目前，对生鲜肉中腐败微生物的检测方法主要包括传统的培养方法、16S rDNA一代基因测序、高通量测序、荧光定量PCR等方法(Olsson,Ahrne et al.2003,Handelsman2004,Russo,Ercolini et al.2006,Broekaert,Heyndrickx et al.2011,Noseda,Islamet al.2012)。传统的培养方法可准确的鉴定并计数微生物的菌落数，但该方法只能鉴定可培养的微生物，后期需进行各种生化反应，耗时耗力。16S rDNA一代基因测序可鉴定出腐败微生物的种类，但是无法对微生物进行准确的定量。高通量测序技术可用于分析样本中微生物的多样性以及动态变化，通过该方法可确定样本中的优势微生物，但是仍无法对微生物进行计数。荧光定量PCR检测法既可以对微生物的种类进行定性检测，也可对微生物的数量进行定量检测。但是，目前对微生物的荧光定量PCR检测方法局限于种水平上的微生物，缺乏对属水平上的微生物的检测。

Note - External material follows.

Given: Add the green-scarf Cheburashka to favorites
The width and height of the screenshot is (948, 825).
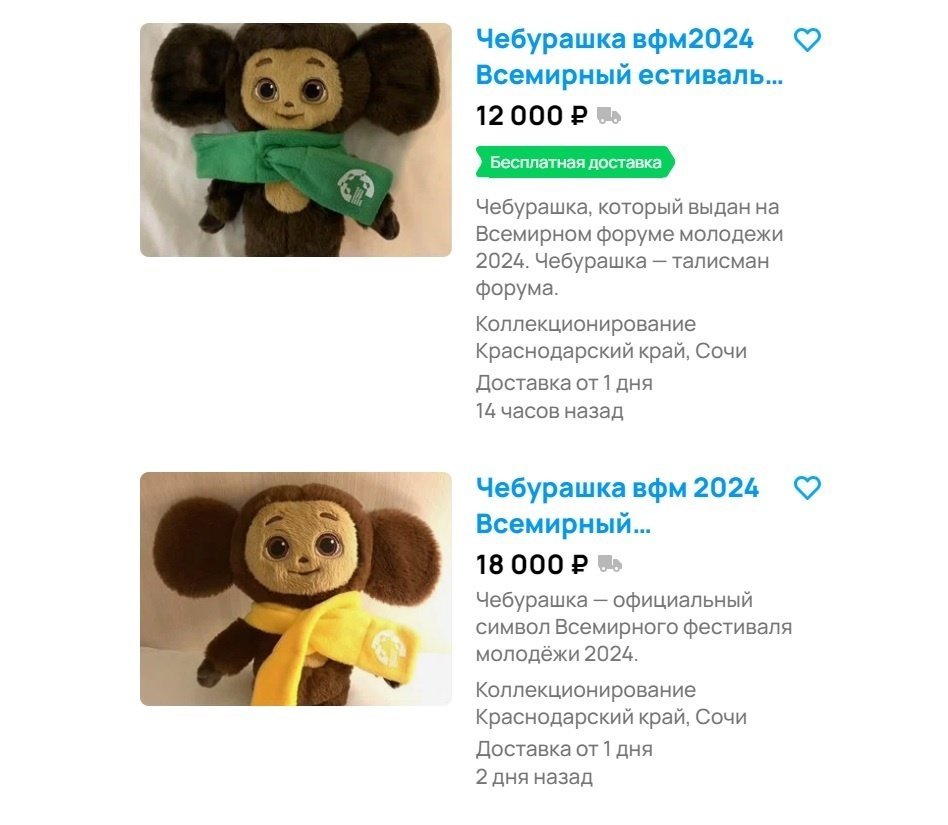Looking at the screenshot, I should coord(806,42).
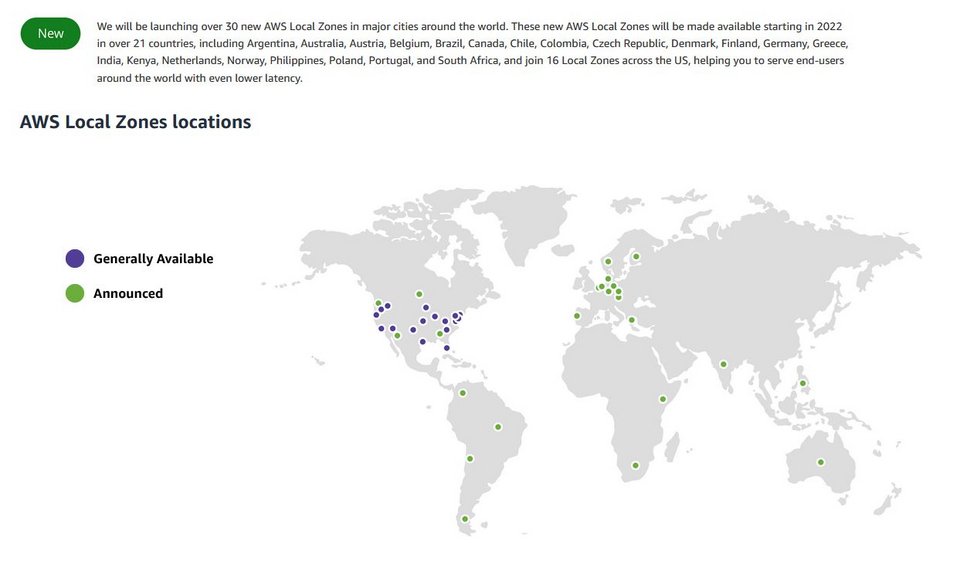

造成食品腐败的微生物并非单一微生物作用的结果，而是多种微生物共同作用的结果，因此，对微生物进行属水平上的检测具有重要意义。

发明内容：

本发明的目的是针对现有技术中的不足，提供一种用于检测假单胞菌属细菌的特征性核苷酸序列及其特异性引物、试剂盒和检测方法。

本发明从NCBI数据库中下载假单胞菌(61株)和非假单胞菌(38株)的全基因组序列，通过比较基因组的方法使用Perl编程语言寻找假单胞菌属特异性基因，对特异性基因于NCBI数据库中进行比对验证基因的特异性，然后通过DNAMAN 8软件对假单胞菌属特异性基因进行序列比对，寻找假单胞菌属特异性基因的保守片段，利用Oligo7软件设计仅能扩增假单胞菌属特异性基因的引物，建立一种假单胞菌属细菌荧光定量PCR检测方法，能够鉴定假单胞菌属细菌。

因此，本发明的第一个目的是提供一种用于检测假单胞菌属细菌的特征性核苷酸序列，所述的特征性核苷酸序列如SEQ ID NO.3所示。